» EXTRAIT À LIRE:

──────

Michel Vergé Franceschi est professeur émérite des Universités, ancien directeur de laboratoire d’Histoire et d’Archéologie maritime du CNRS à Paris-IV Sorbonne et au musée national de la Marine, et ancien président de la Commission française d’histoire maritime. Il vient de publier, aux éditions Albiana, un livre intitulé Aux origines de la tête de mort.
L’origine de la bandera avec sa testa mora, si chère au cœur des Corses, demeure un vrai mystère. À tel point que l’on peut aujourd’hui se demander si elle n’aurait pas… plusieurs origines ! Alors, s’agit-il d’un roi, d’un esclave, d’un saint ou d’un corsaire ? L’auteur répond, images à l’appui !
Nous en discutons ci-dessous avec lui.
Breizh-info.com : Pouvez-vous nous expliquer ce qui vous a poussé à écrire un livre sur l’origine de la tête de Maure ?
Michel Verge-Franceschi : Je suis Corse depuis au moins sept siècles et Français depuis 1789. Or la question de l’origine du drapeau corse a passionné beaucoup de monde à chaque génération, notamment le professeur Pierre Antonetti en 1980. Il était lui-même le successeur du savant collectionneur et bibliophile, Antoine Mattei, docteur en médecine de la faculté de Paris (1846), ou encore notre cousin Philippe Lucchetti, également enseignant.
Breizh-info.com : Pouvez-vous nous en dire plus sur les premières représentations de ce symbole ?

──────

» MATÉRIEL FOURNI:

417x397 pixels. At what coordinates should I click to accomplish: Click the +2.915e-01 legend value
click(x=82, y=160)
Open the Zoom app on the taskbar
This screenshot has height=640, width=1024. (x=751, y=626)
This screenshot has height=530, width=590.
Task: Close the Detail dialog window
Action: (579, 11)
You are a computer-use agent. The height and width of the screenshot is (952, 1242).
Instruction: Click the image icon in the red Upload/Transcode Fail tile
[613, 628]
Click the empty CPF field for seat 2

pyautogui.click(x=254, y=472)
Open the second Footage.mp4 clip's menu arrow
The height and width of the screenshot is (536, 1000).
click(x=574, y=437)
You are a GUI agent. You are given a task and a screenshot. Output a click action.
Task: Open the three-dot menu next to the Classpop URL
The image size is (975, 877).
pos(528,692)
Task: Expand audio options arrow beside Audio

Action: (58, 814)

──────

» EXERCICES:
A: Dans l'entretien sur l'origine de la tête de Maure, quel professeur s'est intéressé à la question du drapeau corse en 1980 ?
B: Poursuivez, s'il vous plaît, l'entretien sur l'origine de la tête de Maure à partir de sa dernière phrase.

» RÉPONSES ATTENDUES:
A: Le professeur Pierre Antonetti.

B:
Michel Verge-Franceschi : La tête de Maure n’est pas une spécificité corse. Sur les mille blasons de familles corses répertoriés au cours d’une vie entière par François Demartini, dans son Armorial de la Corse que j’ai eu l’honneur de préfacer, la tête de Maure est représentée douze fois, contre trois dans l’Armorial du comte Colonna de Cesari Rocca. Au total, treize familles corses arborent une tête de Maure (ou un Maure) dans leurs armoiries. La fleur de lys, liée à la monarchie française se trouve sur trente-deux blasons familiaux corses ! On ne trouve la tête de maure chez aucun des grands seigneurs médiévaux 1370 : ni chez Vincentello d’Istria ; ni chez le notaire médiéval Giovanni della Grossa ; ni chez le grand condottiere Sampiero Corso (v.1498-1567). Peu de têtes de maure donc sur les blasons corses. Et quand il y en a une, elle a toujours le bandeau sur le front, à la mode aragonaise, et jamais sur les yeux, sauf dans le cas d’une famille ajaccienne, les Meuron, originaires de Suisse, qui a reçu ce blason en 1711 de la municipalité de Neufchâtel.
Breizh-info.com : Comment la tête de Maure est-elle devenue un symbole de la Corse ?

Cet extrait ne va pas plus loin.